According to a June 24 Fairbanks Daily News-Miner article, Doyon and its partners — Denver-based Rampart Energy and Alaska-based Usibelli Energy and Arctic Slope Regional Corp. — plan to spend $15 million drilling a 10,500- to 11,000-foot well over a period of about 40 days, starting in about two weeks. (Of the four partners in the venture, Doyon has the largest equity ownership.)

“We hope to have a commercial discovery, but the lack of a commercial discovery doesn’t mean we will be discouraged,” Mery told the News-Miner. Most of all, the partners hope to find “an active petroleum system” on their acreage in the undeveloped Interior Alaska basin.

“Our major focus continues to be bringing pipeline gas to Fairbanks,” but depending on the size of the gas resource, “there clearly are some opportunities for electric generation,” he said.

The Nenana basin holds an estimated 1 trillion to 4 trillion cubic feet of gas and from 250 million to 750 million barrels of oil, Mery told the newspaper. According to the News-Miner, Mery also thinks the prospects for propane “solid.”

Similar to Cook Inlet

The basin exhibits somewhat similar geology to Southcentral Alaska’s prolific Cook Inlet basin and is generally considered prospective for natural gas.

Doyon told Petroleum News that the proposed well will be the first deep test in the basin.

Two wells have previously been drilled in the area, both shallow and both towards the basin edge rather than the basin center: the Nenana No. 1 drilled by Union Oil Company of California in 1962 west-northwest of Nenana, and the Totek Hills No. 1 drilled by ARCO Alaska Inc. in 1984 on the southern side of the basin.

The Nenana well was drilled to 3,062 feet, found no pay intervals and was plugged and abandoned. The Totek Hills well was drilled to a total depth at 3,590 feet and encountered coal seams at various depths.

In 2002 Denver-based Andex Resources purchased a state exploration license for the Nenana Basin with a work commitment of $2.5 million. The license included about 500,000 acres of state land. Andex also negotiated oil and gas leases on about 41,000 acres of Native subsurface land owned by Doyon and on about 9,500 acres owned by the Alaska Mental Health Lands Trust in the basin.

Toghotthele Corp., a Native village corporation, owned the surface land over the Doyon subsurface holdings.

In 2004 Doyon, the Native regional corporation for Interior Alaska; ASRC, the regional corporation for northern Alaska; and Healy, Alaska-based Usibelli Energy formed a partnership with Andex to fund the Nenana exploration.

2005 seismic survey

In the spring of 2005 Andex contracted PGS Onshore to carry out a 2-D seismic survey in the basin, as part of the exploration license commitment. Following seismic acquisition Andex proceeded with the analysis of the new seismic data, to determine a site for a wildcat well — Andex had estimated the possibility of between 3 trillion and 10 trillion cubic feet of recoverable gas in the Nenana Basin.

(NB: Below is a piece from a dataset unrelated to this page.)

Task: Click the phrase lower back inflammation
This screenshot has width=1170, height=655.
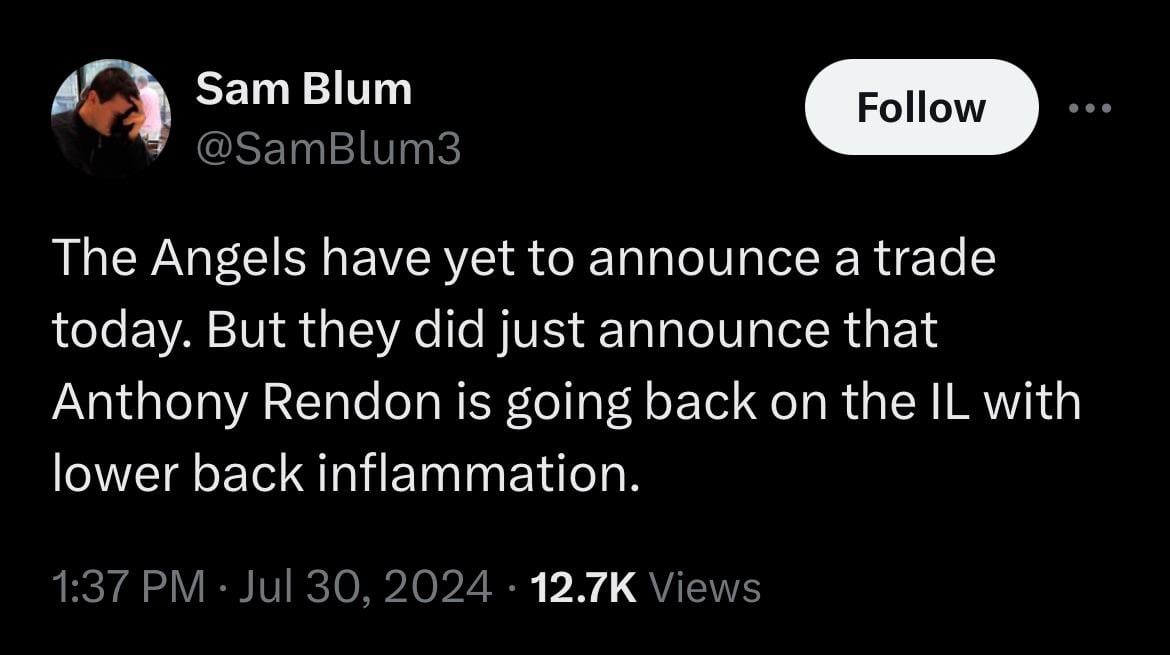Action: click(350, 469)
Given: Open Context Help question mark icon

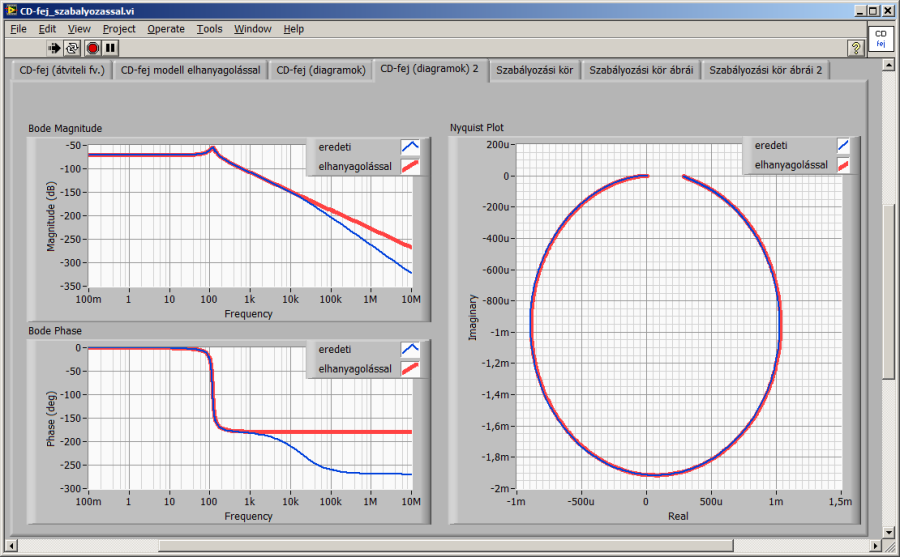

But, in 2006 uncertainty regarding changes in Alaska gas production taxes, as new production tax legislation moved through the state Legislature, put the dampers on planned drilling on the Nenana acreage. Andex eventually pulled out of the project, with the remaining Nenana partners taking over operatorship of the exploration license.

ACES tax break

It wasn’t until November 2007, when a new state production tax — Alaska’s Clear and Equitable Share tax, or ACES — provided a tax break for gas produced and used within the state, that the Nenana project began to move forward.

That tax break proved crucial, Mery told Petroleum News, as did the November 2008 addition of a fourth partner to replace Andex.

The Alaska Department of Natural Resources October 2008 decision to approve a three-year extension of the Nenana exploration license, scheduled to expire in September 2009, was also vital to continuing the project, Mery said.

“We’re drilling within a mile of state lands,” he noted in an interview with Petroleum News at the time.

The Arctic Fox rig, operated by Anchorage-based Doyon Drilling, a subsidiary of Fairbanks-based Doyon Ltd., was subcontracted to the four partners from FEX, Talisman Energy’s Alaska subsidiary, and brought down from the North Slope in May.

Editor’s note: Rampart Energy was known as Babcock & Brown Energy until earlier this year when the company changed its name.